Sebagai alat penyadaran, pendidikan dirumuskan oleh Paulo Freire untuk melawan semua bentuk penindasan yang terjadi pada masyarakat Sao Paulo, Brasil pada masa dia hidup. Ia berpendapat bahwa pendidikan tidak boleh steril dari politik. Sebaliknya pendidikan harus mampu ikut serta di dalam proses untuk mewujudkan politik yang berakar pada keadilan. Pendidikan harus melibatkan dirinya di dalam dinamika sosial masyarakat, termasuk di dalamnya dinamika ekonomi, politik, dan budaya.

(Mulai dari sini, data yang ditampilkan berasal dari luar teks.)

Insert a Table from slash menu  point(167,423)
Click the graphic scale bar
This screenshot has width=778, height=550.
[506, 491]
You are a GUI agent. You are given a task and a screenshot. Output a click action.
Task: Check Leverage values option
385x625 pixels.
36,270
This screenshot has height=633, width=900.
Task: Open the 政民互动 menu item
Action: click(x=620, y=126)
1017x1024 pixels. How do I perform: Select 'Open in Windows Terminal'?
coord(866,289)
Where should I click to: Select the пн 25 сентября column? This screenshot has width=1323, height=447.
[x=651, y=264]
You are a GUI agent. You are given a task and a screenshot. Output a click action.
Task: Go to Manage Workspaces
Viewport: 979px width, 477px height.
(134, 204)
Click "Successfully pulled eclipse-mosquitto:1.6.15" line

Baca juga: Sejarah Hari Pendidikan Nasional 2 Mei
Freire juga menegaskan bahwa pendidikan perlu untuk membuka mata peserta didik terhadap penindasan yang terjadi di depan matanya, yang mungkin selama ini belum disadari. Pengandaian dasar Freire adalah bahwa realitas selalu menyimpan ketidakadilan dan penindasan di baliknya. Realitas harus terus dicurigai sebagai sesuatu yang menyembunyikan ketidakadilan. Proses pendidikan adalah proses untuk menyadarkan peserta didik, sehingga mereka tergerak untuk membongkar ketidakadilan dan penindasan yang terjadi di depan mata mereka.
Dalam bukunya Pedagogy of the Oppressed (1970), Friere menegaskan pendidikan diarahkan pada dialog dan partisipasi, bukan adaptasi karena dialog melahirkan kesetaraan. Freire juga mendedikasikan pendidikan untuk mereka yang tertindas. Sistem pendidikan yang menekankan pembelajaran sebagai aksi kultural dan pembebasan. Pembebasan didasari pada conscientization-membentuk kesadaran individu dan masyarakat.